Anyone for History? by Julia Jones

I showed this photo to a group of ten year olds at a primary school in Clacton-on-Sea without telling them what it was. I asked them to imagine they were on their own, aged about twelve, and looking up at it. They had thirty seconds to look and thirty seconds to jot down words. Then they were allowed to call them out:

“Dragon – sea lion – exciting – ugly – fierce – hairy – epic – weird – Elvis Presley hair – alien – zombie dragon – halloween decoration – statue – fat – dirty – slimy – red – Chinese dragon”

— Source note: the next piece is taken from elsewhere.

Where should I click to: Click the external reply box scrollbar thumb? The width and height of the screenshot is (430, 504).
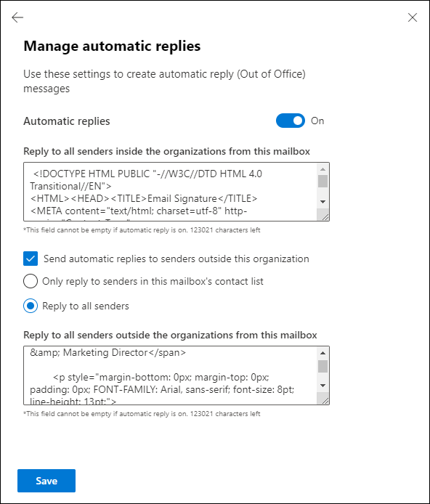(x=323, y=367)
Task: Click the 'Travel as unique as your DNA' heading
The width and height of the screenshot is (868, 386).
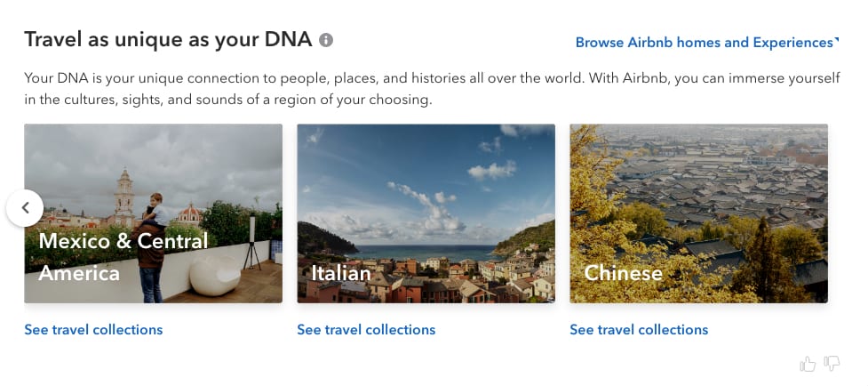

In fact it's a figurehead from a Dutch warship, the Stavoren, built in Edam in 1653. She was built for the Amsterdam Admiralty (each section of the United Provinces supplied and managed their own fleets) and was probably sponsored by the town whose name she bore. Pencil sketches made in 1658 show, indistinctly, that she had a large painting of a town emblazoned across her stern. The Stavoren was a 48-gun ship with a crew of 180 men and the exciting, ugly, fierce, zombie dragon with Elvis Presley hair is actually a red lion, symbol of the United Provinces – and frequently used on English warships too.

Here's what I wrote, before I consulted the ten year olds. Luke's aged twelve and this is his first solo adventure. He's on his way to hospital to visit his father who has suffered a serious accident in a boatyard on the night of Halloween.(I was so pleased when they included that word!)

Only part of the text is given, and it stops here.